As anyone working in television can tell you, for every ultra-successful television series like Seinfeld, Friends, CSI, or NYPD Blue there are dozens of shows that don’t make it past their first seasons — and dozens more that never make it past their first pilot episode.
And while that is the breaks of show business, pilot season — the period between January and March in which scripts for new television series are considered and, in a handful of lucky cases, put into production — is often an intense period of gambling for television actors, who might work on several potential pilots over pilot season and end up with nothing come May, when studio executives decide on which pilots will go forward with a full-season order for a fall debut.
An insightful article from New York Magazine written by producer Gavin Polone details how stressful the pilot season is for everyone involved, and how networks might go about revamping it to bring higher-quality shows to their channels.
Polone explains that since the big four networks are all casting pilots at the same time (with other channels, like the CW, joining the frenzy as well), a handful of actors who might be considered draws are spread over the twenty-plus pilots at once, with a single big-name casting director committing talent to as many as five different series gambling on the hope that at least one will get picked up. But since that casting director is not only pressed for time but likely working from a stable of familiar actors, the director often ends up casting from the same group of actors year after year (to illustrate his point, Polone asks, “Doesn’t it seem like Alex O’Loughlin, Natalie Zea, and Breckin Meyer have been in at least half of the pilots produced in the last ten years?”)

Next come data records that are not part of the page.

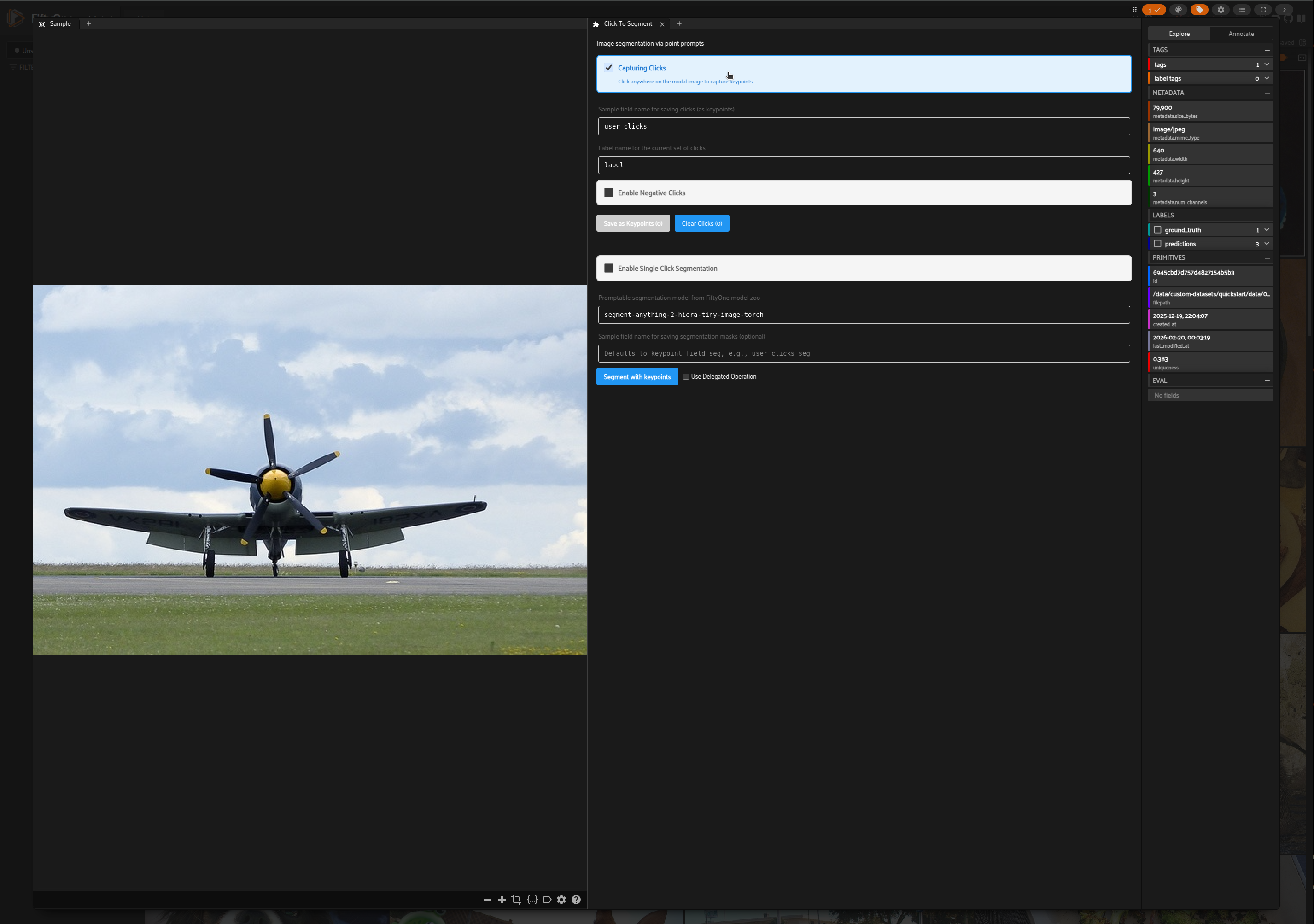Enable Single Click Segmentation

click(608, 268)
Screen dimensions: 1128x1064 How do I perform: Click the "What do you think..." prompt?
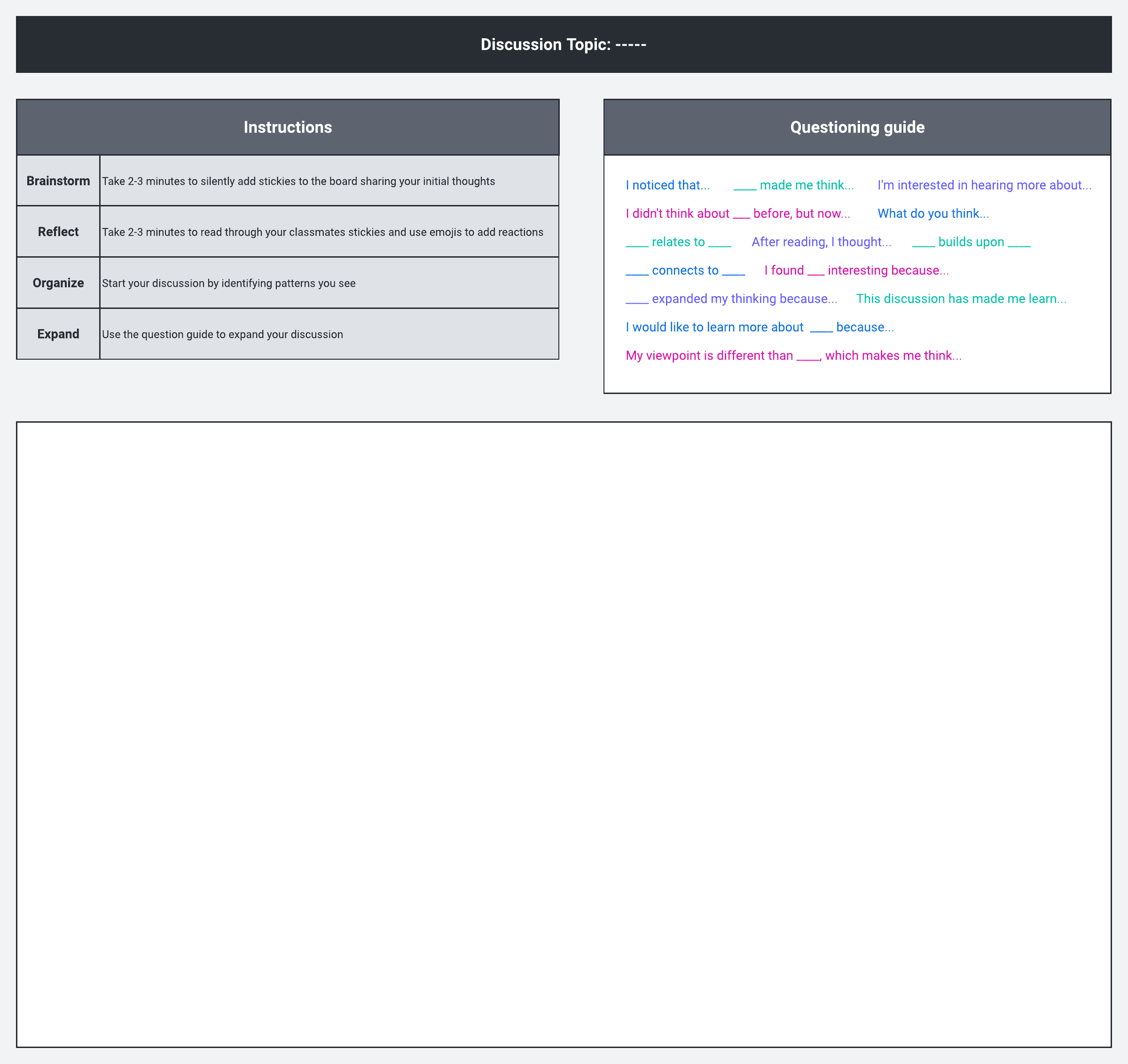click(933, 213)
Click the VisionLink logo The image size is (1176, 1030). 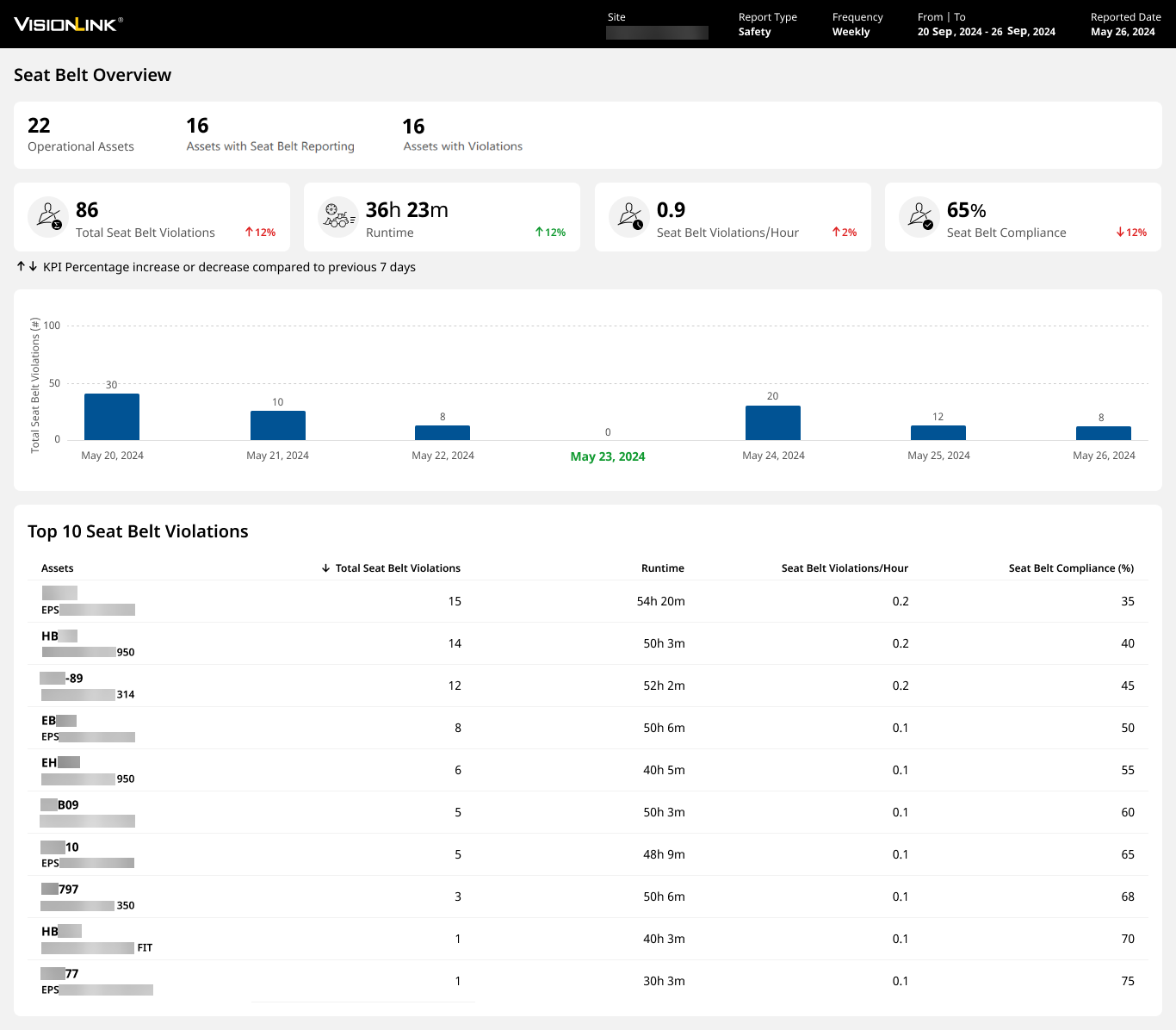[x=68, y=24]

Yet even the actors who are “lucky” enough to be considered for such roles are trying to nab as many potential roles as possible in the hopes that one series will make it to air.
But what if none do?
Indeed, Polone uses an actress he knows as an example, and explains that in one year, “She auditioned for 30 pilots, reading directly for the producers, and was called back five or six times; she then had five “studio tests” (where she auditioned for the studio execs before being brought to the network execs); she was subsequently cut from one project at this stage and tested for the network execs on the remaining four, landing the part on one of them … which didn’t make it to series.” That’s a lot of work with ultimately nothing to show for it (and little compensation). With many of those auditions only using one or two scenes from the pilot episode (and the actors aren’t given full scripts), it’s difficult for the actors to get into any character on any substantial level, making it even more difficult to land a role. And of course, Polone admits that he can’t pretend that producers and networks don’t pick favorites.
Ultimately, Polone seems to feel there has to be a better way to go through pilot season for everyone involved, and he simply suggests that networks be more open-minded about developing and launching new series outside of the usual production windows. He suggests that this would producer better-quality material on many levels since it isn’t all concentrated during a universal three-month development period. After all, networks have successfully launched shows outside of the typical fall window, so it’s not like doing so more regularly is outside the realm of possibility. With cable channels — which tend to have varying production schedules — often having some of the best shows on television, Polan believes that making pilot season last year-round would be a way to revitalize network television.
And let’s be honest: with some of the awful shows that make it to air only to be yanked after a handful of episodes (The Playboy Club, anyone?) there has to be a better way to produce new shows that will actually draw audiences.